Victoria’s Secret’s Angels may have fallen out of favor among some consumers, but they’re rising in the eyes of investors.
The lingerie retailer’s parent company L Brands, which also owns Bath & Body Works, released quarterly earnings results Wednesday afternoon, beating expectations and causing the stock to jump more than 3 percent during after-hours trading as a result.
“We continue to face an extremely challenging environment, yet we are confident we’re setting the stage for a promising future,” the company said in a statement.
For the three-month period ending Aug. 1, L Brands registered $2.3 billion in total company revenues, down from $2.9 billion a year earlier.
Almost all of the gains came through Bath & Body Works, with some increases in Victoria’s Secret’s direct-to-consumer business — up 65 percent to $613 million, compared with $373 million last year.
But it wasn’t enough to offset losses. Total sales in Victoria’s Secret’s North American business — which includes the lingerie, beauty and Pink divisions — fell 39 percent to $977 million, down from $1.6 billion a year ago. Even with some stores open, same-store comparable sales decreased 10 percent during the quarter.
L Brands lost $49.6 million during the quarter as a result, compared with gains of $37.6 million a year earlier.

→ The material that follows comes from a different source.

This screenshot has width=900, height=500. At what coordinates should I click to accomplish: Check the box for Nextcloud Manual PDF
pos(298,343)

“The second quarter of 2020 continued to be an unprecedented time for the world, the retail industry and our business,” the company said. “During the second quarter, we took a number of important steps to prepare Victoria’s Secret and Bath & Body Works to operate as standalone separate companies, improve L Brands’ profitability, maintain liquidity during the pandemic and maximize our financial performance.”
That includes securing Goldman Sachs and JP Morgan to serve as financial advisers in the process of turning Victoria’s Secret into a private company, although the exact date has not yet been revealed. The more lucrative Bath & Body Works will remain on the public market.

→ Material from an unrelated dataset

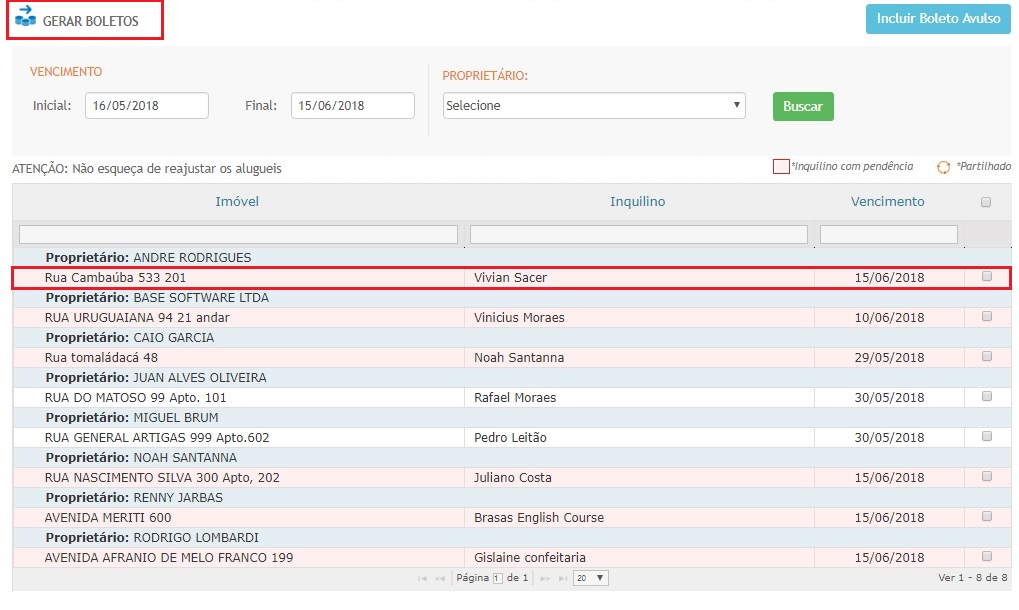This screenshot has width=1019, height=610.
Task: Click Incluir Boleto Avulso button
Action: tap(938, 19)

But even pre-spinoff, analysts have been bullish on the stock. Shares of L Brands rose to 52-week highs last month after the company unveiled $400 million worth of cost-saving measures, including trimming its workforce by about 15 percent, or by 850 people.

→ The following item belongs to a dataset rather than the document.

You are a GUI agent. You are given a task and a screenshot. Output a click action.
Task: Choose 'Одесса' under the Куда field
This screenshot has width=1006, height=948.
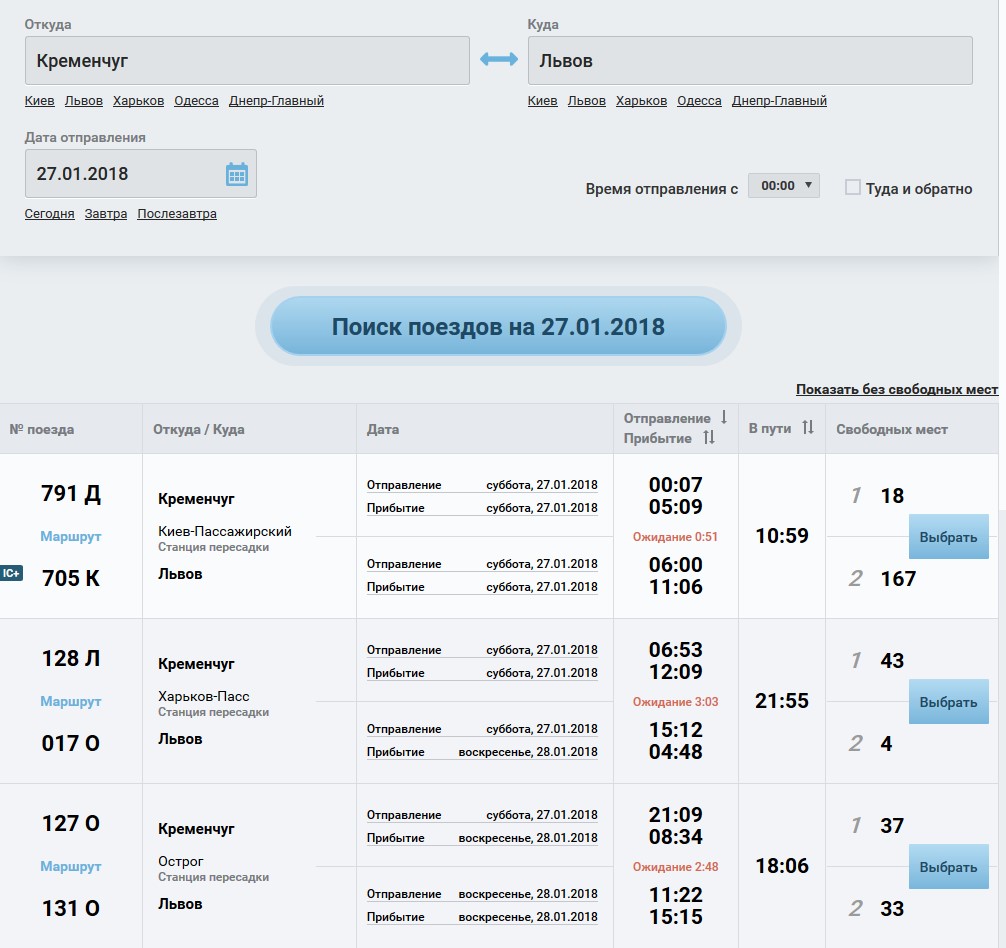(x=699, y=100)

“Though [L Brands’] plan to spinoff [Victoria’s Secret] was foiled earlier this year, the stock has had a strong run as a new story has developed,” Ike Boruchow, senior retail analyst at Wells Fargo, wrote in a note. “[Management] appears deeply committed to readying each concept to stand on its own, particularly as steps are being made toward cleaning up the [Victoria’s Secret] business, which should make it a much cleaner asset down the road when they reengage with potential buyers.
“[L Brands’] recent announcements have helped drown out the bear case,” Boruchow continued. His firm rated the stock “overweight” and set a new, higher price target of $35 a share.
To help cut costs, the company previously said it would close roughly 250 stores in 2020, with many more closures likely to occur in 2021 and beyond.
As of Aug. 1, L Brands’ total store fleet was 2,709 locations, spread across North America, the U.K. and China. Within the Victoria’s Secret brand there are 884 Victoria’s Secret stores in North America and 90 internationally.
“While the closure of these stores will result in a decrease in sales, we expect the impact to overall profitability to be about neutral, as we expect roughly 30 percent to 40 percent of sales from the closed stores to transfer to nearby locations or the direct channel,” L Brands said. The company said it will also continue to negotiate rent reductions or abatements at some locations.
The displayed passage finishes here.